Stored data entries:
--------------------

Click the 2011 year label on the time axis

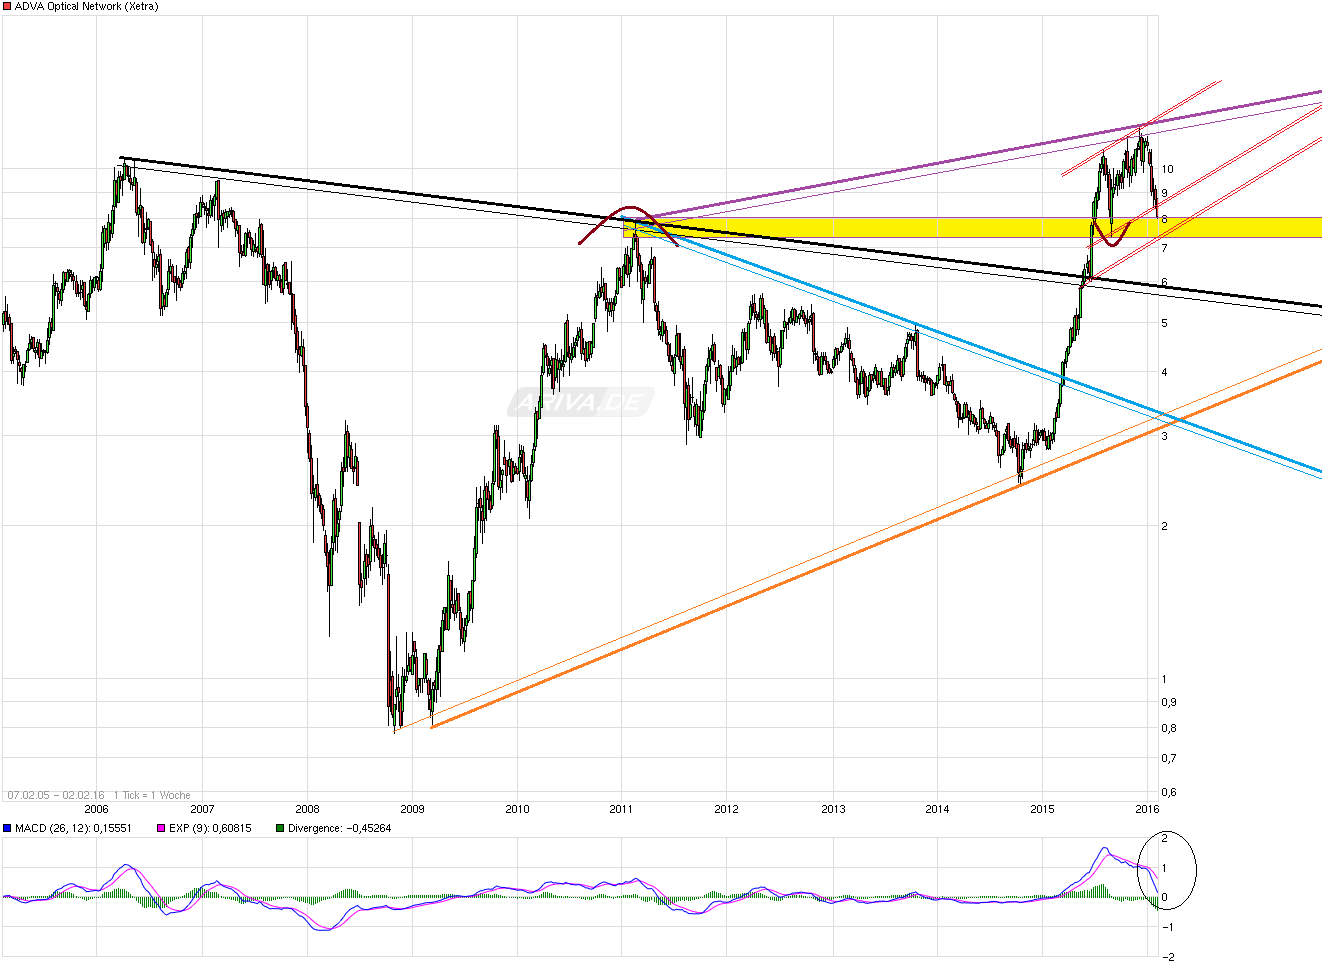(x=622, y=809)
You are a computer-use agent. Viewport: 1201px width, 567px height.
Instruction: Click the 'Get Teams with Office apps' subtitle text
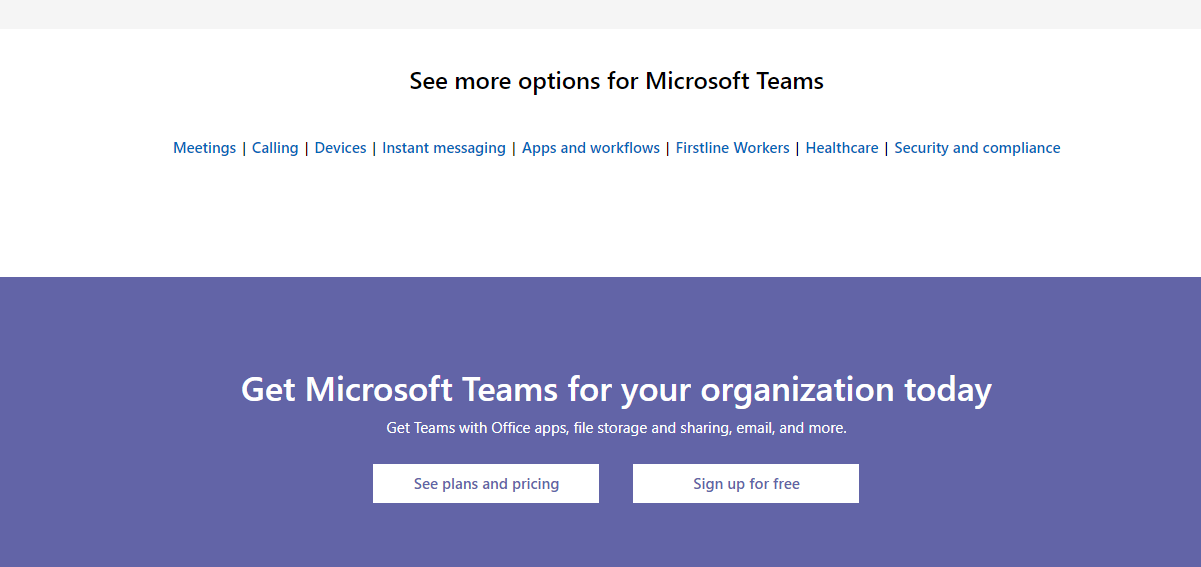click(x=616, y=428)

--------------------

Please copy every entry exactly, without the pictures.

**REPLY**
Click the 2011 year label on the time axis

(x=622, y=809)
You are a computer-use agent. Viewport: 1201px width, 567px height.
Instruction: Click the 'Get Teams with Office apps' subtitle text
click(x=616, y=428)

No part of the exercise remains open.